• Your instructions
Restate the records underneath, keeping each one exactly the same.

---- Provided information

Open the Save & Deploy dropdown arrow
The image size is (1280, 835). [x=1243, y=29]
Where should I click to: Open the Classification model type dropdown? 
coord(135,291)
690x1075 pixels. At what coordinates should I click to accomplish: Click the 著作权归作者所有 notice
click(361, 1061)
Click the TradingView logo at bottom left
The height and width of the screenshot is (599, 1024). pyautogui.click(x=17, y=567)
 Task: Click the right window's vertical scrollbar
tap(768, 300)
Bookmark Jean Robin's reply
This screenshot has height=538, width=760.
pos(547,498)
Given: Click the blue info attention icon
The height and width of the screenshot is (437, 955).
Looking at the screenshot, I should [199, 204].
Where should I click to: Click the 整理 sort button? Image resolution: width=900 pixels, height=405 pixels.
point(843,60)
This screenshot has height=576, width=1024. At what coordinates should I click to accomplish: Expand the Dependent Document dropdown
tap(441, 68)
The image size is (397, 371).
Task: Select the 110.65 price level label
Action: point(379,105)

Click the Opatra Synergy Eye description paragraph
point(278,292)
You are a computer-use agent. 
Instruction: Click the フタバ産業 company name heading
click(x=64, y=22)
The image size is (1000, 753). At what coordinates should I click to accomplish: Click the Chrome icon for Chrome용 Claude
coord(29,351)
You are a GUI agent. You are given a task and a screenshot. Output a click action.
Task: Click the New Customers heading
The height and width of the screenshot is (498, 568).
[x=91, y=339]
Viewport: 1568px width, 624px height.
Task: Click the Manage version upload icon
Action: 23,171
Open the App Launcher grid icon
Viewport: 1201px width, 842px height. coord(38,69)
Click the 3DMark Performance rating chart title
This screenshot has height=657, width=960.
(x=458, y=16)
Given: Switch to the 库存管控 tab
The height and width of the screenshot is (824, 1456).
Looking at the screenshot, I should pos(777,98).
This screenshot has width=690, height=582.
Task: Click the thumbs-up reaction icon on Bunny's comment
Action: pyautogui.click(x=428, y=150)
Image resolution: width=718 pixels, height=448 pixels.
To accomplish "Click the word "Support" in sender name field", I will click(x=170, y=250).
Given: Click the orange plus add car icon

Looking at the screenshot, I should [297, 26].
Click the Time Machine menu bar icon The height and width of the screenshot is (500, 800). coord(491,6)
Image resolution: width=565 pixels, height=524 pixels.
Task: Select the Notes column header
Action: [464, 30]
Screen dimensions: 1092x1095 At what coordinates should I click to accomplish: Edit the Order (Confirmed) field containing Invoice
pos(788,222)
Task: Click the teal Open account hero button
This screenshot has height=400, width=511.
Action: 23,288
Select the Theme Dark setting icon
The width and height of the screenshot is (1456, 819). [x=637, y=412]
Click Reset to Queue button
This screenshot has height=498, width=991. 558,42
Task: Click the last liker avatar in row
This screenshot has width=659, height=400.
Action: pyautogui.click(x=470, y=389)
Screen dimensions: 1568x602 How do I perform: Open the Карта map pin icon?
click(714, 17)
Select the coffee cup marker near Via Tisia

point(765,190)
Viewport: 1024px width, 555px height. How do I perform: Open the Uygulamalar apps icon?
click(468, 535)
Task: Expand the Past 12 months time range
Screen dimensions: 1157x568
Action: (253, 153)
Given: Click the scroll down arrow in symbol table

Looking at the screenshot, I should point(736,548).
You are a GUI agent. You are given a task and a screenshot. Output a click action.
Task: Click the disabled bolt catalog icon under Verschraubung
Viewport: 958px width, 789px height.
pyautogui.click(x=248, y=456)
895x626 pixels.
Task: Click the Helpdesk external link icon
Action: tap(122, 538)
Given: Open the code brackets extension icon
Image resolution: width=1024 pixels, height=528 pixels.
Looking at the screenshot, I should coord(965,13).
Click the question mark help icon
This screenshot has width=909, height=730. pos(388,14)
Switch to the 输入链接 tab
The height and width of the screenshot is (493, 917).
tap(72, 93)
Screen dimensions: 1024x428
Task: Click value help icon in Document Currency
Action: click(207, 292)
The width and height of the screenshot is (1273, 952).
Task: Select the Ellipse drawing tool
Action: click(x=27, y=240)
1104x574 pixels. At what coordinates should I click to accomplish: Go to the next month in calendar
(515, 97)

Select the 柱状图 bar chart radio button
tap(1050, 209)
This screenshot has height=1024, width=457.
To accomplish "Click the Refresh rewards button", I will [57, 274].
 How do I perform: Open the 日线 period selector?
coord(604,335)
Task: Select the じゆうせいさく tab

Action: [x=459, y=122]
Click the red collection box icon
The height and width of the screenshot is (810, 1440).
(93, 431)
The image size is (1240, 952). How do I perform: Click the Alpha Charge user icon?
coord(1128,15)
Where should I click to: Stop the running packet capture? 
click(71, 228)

--------

• Task solution
Open the Save & Deploy dropdown arrow
The image size is (1280, 835). [x=1243, y=29]
Where should I click to: Open the Classification model type dropdown? 
coord(135,291)
690x1075 pixels. At what coordinates should I click to accomplish: Click the 著作权归作者所有 notice
click(361, 1061)
Click the TradingView logo at bottom left
The height and width of the screenshot is (599, 1024). pyautogui.click(x=17, y=567)
 Task: Click the right window's vertical scrollbar
tap(768, 300)
Bookmark Jean Robin's reply
This screenshot has height=538, width=760.
pos(547,498)
Given: Click the blue info attention icon
The height and width of the screenshot is (437, 955).
Looking at the screenshot, I should [199, 204].
Where should I click to: Click the 整理 sort button? Image resolution: width=900 pixels, height=405 pixels.
point(843,60)
This screenshot has height=576, width=1024. At what coordinates should I click to accomplish: Expand the Dependent Document dropdown
tap(441, 68)
The image size is (397, 371).
Task: Select the 110.65 price level label
Action: point(379,105)

Click the Opatra Synergy Eye description paragraph
point(278,292)
You are a computer-use agent. 
Instruction: Click the フタバ産業 company name heading
click(x=64, y=22)
The image size is (1000, 753). At what coordinates should I click to accomplish: Click the Chrome icon for Chrome용 Claude
coord(29,351)
You are a GUI agent. You are given a task and a screenshot. Output a click action.
Task: Click the New Customers heading
The height and width of the screenshot is (498, 568).
[x=91, y=339]
Viewport: 1568px width, 624px height.
Task: Click the Manage version upload icon
Action: 23,171
Open the App Launcher grid icon
Viewport: 1201px width, 842px height. coord(38,69)
Click the 3DMark Performance rating chart title
This screenshot has height=657, width=960.
(x=458, y=16)
Given: Switch to the 库存管控 tab
The height and width of the screenshot is (824, 1456).
Looking at the screenshot, I should pos(777,98).
This screenshot has width=690, height=582.
Task: Click the thumbs-up reaction icon on Bunny's comment
Action: pyautogui.click(x=428, y=150)
Image resolution: width=718 pixels, height=448 pixels.
To accomplish "Click the word "Support" in sender name field", I will click(x=170, y=250).
Given: Click the orange plus add car icon

Looking at the screenshot, I should [297, 26].
Click the Time Machine menu bar icon The height and width of the screenshot is (500, 800). coord(491,6)
Image resolution: width=565 pixels, height=524 pixels.
Task: Select the Notes column header
Action: [464, 30]
Screen dimensions: 1092x1095 At what coordinates should I click to accomplish: Edit the Order (Confirmed) field containing Invoice
pos(788,222)
Task: Click the teal Open account hero button
This screenshot has height=400, width=511.
Action: 23,288
Select the Theme Dark setting icon
The width and height of the screenshot is (1456, 819). [x=637, y=412]
Click Reset to Queue button
This screenshot has height=498, width=991. 558,42
Task: Click the last liker avatar in row
This screenshot has width=659, height=400.
Action: pyautogui.click(x=470, y=389)
Screen dimensions: 1568x602 How do I perform: Open the Карта map pin icon?
click(714, 17)
Select the coffee cup marker near Via Tisia

point(765,190)
Viewport: 1024px width, 555px height. How do I perform: Open the Uygulamalar apps icon?
click(468, 535)
Task: Expand the Past 12 months time range
Screen dimensions: 1157x568
Action: (253, 153)
Given: Click the scroll down arrow in symbol table

Looking at the screenshot, I should point(736,548).
You are a GUI agent. You are given a task and a screenshot. Output a click action.
Task: Click the disabled bolt catalog icon under Verschraubung
Viewport: 958px width, 789px height.
pyautogui.click(x=248, y=456)
895x626 pixels.
Task: Click the Helpdesk external link icon
Action: tap(122, 538)
Given: Open the code brackets extension icon
Image resolution: width=1024 pixels, height=528 pixels.
Looking at the screenshot, I should coord(965,13).
Click the question mark help icon
This screenshot has width=909, height=730. pos(388,14)
Switch to the 输入链接 tab
The height and width of the screenshot is (493, 917).
tap(72, 93)
Screen dimensions: 1024x428
Task: Click value help icon in Document Currency
Action: click(207, 292)
The width and height of the screenshot is (1273, 952).
Task: Select the Ellipse drawing tool
Action: click(x=27, y=240)
1104x574 pixels. At what coordinates should I click to accomplish: Go to the next month in calendar
(515, 97)

Select the 柱状图 bar chart radio button
tap(1050, 209)
This screenshot has height=1024, width=457.
To accomplish "Click the Refresh rewards button", I will [57, 274].
 How do I perform: Open the 日线 period selector?
coord(604,335)
Task: Select the じゆうせいさく tab

Action: [x=459, y=122]
Click the red collection box icon
The height and width of the screenshot is (810, 1440).
(93, 431)
The image size is (1240, 952). How do I perform: Click the Alpha Charge user icon?
coord(1128,15)
Where should I click to: Stop the running packet capture? 
click(71, 228)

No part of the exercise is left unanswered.